### Saved entries
++++++++++
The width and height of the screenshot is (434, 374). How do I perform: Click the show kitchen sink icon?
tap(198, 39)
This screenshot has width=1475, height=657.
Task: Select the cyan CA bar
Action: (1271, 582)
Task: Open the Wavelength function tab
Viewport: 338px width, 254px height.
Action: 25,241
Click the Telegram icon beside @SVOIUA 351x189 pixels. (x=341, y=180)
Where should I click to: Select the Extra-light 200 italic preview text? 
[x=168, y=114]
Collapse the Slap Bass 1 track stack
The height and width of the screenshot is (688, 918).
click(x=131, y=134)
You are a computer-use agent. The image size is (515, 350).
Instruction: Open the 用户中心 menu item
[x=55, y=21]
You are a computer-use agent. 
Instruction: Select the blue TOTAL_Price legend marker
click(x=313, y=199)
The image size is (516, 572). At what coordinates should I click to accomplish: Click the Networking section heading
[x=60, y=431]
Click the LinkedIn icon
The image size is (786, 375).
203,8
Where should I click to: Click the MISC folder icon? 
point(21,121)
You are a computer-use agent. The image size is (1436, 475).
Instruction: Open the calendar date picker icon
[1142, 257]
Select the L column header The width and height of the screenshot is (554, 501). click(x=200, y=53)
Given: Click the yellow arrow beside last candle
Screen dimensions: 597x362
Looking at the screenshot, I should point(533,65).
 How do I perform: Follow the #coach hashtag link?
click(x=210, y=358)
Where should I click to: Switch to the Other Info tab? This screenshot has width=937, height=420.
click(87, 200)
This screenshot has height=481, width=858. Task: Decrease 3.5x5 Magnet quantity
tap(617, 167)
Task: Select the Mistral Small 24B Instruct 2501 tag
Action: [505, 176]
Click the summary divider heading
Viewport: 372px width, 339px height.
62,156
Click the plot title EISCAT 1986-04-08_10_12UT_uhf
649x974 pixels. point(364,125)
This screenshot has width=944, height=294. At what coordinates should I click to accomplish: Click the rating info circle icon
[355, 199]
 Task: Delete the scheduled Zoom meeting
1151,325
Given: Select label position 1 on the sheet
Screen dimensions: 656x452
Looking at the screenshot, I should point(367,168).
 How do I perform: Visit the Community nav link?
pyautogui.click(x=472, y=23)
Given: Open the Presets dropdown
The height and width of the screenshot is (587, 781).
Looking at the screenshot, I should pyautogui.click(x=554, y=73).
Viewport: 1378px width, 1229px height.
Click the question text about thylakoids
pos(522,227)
++++++++++
### Problem to work on
A complete answer lists each line of the data that holds the word "computer".

### Expected answer
You are a computer-use agent. The image size is (515, 350).
You are a computer-use agent. 
You are a computer-use agent. The image size is (1436, 475).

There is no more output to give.